Lihat ke Halaman Asli

Bubur Ayam Sahabatku

Diperbarui: 24 Juni 2015   03:15

Kompasiana adalah platform blog. Konten ini menjadi tanggung jawab bloger dan tidak mewakili pandangan redaksi Kompas.

Parenting. Sumber ilustrasi: Freepik

Semangkuk bubur ayam selalu mampu menceriakan pagiku, juga malamku. Rasanya sulit kutemukan sahabat yg sesetia bubur ayam. Sejak kecil semangkuk bubur ayam menjadi energi yang membuatku tersenyum & semangat. Walaupun, menurut dokter asma ku, dr Alexander K Ginting, Sp.P., bubur ayam terlalu besar untuk porsi sarapanku, tetap tak bisa kutinggalkan.

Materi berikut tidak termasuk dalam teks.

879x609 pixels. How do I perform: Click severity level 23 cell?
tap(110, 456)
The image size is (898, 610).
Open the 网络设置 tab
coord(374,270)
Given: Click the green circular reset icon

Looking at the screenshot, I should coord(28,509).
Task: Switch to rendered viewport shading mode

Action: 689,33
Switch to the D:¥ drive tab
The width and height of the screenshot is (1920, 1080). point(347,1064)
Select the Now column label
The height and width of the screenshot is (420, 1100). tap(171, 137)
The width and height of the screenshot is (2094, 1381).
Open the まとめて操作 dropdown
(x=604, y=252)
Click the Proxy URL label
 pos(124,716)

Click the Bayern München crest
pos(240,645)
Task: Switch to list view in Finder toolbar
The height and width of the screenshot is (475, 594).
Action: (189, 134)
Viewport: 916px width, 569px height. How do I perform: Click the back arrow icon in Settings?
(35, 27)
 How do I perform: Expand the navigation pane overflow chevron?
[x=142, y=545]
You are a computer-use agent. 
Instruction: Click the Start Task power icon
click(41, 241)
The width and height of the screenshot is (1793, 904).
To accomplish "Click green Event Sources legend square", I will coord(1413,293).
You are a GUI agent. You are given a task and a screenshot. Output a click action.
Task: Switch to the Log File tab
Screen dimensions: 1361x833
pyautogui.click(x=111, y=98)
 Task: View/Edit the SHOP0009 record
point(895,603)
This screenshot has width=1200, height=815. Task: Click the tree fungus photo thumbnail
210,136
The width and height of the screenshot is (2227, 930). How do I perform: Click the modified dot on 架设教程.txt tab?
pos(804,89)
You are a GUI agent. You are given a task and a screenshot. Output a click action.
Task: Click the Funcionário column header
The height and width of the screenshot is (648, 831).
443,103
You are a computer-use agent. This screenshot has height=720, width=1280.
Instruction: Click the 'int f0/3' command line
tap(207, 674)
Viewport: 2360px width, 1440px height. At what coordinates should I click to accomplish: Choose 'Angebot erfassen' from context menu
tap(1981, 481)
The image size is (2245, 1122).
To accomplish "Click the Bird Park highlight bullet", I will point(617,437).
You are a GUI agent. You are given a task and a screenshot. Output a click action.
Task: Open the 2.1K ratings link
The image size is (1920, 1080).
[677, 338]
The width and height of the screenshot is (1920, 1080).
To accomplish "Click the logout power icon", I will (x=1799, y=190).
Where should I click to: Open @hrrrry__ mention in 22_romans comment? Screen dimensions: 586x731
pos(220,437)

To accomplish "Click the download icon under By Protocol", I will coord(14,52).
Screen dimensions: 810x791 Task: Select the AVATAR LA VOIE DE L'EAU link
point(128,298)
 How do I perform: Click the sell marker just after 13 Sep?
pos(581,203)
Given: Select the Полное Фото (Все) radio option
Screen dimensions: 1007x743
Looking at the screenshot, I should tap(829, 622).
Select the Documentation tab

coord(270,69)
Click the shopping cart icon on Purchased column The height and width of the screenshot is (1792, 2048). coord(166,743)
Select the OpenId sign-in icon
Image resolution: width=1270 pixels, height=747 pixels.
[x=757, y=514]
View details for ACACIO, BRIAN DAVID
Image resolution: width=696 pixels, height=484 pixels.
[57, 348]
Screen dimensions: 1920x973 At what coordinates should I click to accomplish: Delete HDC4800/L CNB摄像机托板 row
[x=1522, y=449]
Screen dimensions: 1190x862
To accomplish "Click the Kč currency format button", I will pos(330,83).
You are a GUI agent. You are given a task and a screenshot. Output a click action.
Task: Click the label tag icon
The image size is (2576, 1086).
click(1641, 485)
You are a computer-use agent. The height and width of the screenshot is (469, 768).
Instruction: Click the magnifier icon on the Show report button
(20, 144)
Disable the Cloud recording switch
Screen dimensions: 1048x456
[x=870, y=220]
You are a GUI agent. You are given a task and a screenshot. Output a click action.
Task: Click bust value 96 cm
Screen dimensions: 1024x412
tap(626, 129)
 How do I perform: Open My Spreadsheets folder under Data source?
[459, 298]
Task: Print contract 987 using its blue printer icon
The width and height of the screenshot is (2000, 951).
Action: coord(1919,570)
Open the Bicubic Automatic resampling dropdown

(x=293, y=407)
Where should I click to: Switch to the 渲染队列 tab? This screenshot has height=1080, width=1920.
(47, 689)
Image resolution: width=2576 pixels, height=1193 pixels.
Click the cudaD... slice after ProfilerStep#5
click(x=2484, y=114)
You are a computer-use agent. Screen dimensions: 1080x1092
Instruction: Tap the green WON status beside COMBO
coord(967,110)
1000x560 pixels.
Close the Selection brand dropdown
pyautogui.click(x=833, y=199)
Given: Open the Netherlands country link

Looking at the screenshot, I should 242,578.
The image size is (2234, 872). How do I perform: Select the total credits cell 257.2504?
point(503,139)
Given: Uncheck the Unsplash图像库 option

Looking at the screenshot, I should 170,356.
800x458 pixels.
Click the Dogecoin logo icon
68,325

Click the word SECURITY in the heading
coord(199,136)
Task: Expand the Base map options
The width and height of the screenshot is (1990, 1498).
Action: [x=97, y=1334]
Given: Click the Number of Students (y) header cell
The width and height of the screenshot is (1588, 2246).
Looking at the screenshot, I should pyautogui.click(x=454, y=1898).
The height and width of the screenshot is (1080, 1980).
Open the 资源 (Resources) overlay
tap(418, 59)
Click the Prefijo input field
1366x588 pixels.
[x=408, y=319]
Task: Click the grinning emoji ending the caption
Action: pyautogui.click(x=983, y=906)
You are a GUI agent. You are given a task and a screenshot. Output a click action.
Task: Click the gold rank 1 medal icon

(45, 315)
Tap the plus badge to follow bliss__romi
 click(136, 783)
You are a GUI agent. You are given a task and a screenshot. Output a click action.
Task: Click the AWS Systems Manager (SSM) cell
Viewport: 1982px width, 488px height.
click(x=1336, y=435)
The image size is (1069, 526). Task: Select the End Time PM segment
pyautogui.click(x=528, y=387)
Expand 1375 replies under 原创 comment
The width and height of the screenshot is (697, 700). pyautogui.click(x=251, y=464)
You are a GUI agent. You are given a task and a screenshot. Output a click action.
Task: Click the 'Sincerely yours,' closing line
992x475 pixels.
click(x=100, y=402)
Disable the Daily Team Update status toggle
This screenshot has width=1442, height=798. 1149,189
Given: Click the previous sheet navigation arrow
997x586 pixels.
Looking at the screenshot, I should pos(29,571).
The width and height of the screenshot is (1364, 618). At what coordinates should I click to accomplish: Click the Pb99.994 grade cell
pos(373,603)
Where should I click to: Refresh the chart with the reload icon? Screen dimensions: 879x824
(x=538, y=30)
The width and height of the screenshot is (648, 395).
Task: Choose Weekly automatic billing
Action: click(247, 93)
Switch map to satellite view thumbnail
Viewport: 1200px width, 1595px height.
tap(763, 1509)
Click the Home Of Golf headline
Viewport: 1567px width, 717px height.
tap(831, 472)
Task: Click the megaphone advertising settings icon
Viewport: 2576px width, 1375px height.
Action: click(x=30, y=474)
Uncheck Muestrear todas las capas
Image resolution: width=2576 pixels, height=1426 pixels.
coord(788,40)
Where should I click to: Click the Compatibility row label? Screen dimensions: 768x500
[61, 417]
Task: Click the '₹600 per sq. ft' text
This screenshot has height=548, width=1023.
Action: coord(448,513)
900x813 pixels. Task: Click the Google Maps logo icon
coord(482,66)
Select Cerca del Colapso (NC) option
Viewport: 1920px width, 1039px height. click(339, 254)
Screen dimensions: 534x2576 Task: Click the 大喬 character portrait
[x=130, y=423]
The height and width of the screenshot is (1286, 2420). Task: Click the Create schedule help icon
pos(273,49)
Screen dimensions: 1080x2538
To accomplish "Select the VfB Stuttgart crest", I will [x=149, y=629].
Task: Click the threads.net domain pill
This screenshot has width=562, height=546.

Masih ku ingat saat usiaku 4 tahun, ibu membelikan bubur ayam sebelum keberangkatan kami ke Surabaya, saat kakek meninggal dunia. Barangkali, bahkan lebih kecil dari itupun, aku sudah sarapan bubur ayam. Tetapi memoriku tak mampu me-recall peristiwa yg terlalu lampau itu. Namun aku masih ingat loh, rasa Bubur Ayam Rawa Belong yang terkenal itu, salah satu alternatif menu malam minggu keluarga kami. Namun kesempatan menikmatinya hanya sampai kelas 3 SD karena kami pindah ke Muara Karang.

Saat SMP, setiap pagi kami harus stand by, karena pedagang bubur ayam selalu melaju dengan cepat di depan rumahku. Rasanya yg agak berminyak, legit sekali. Apalagi porsinya termasuk sedikit, jadi kenikmatannya tidak hilang. Seperti law of diminishing return, semakin meningkat (porsi) akan semakin berkurang nikmatnya.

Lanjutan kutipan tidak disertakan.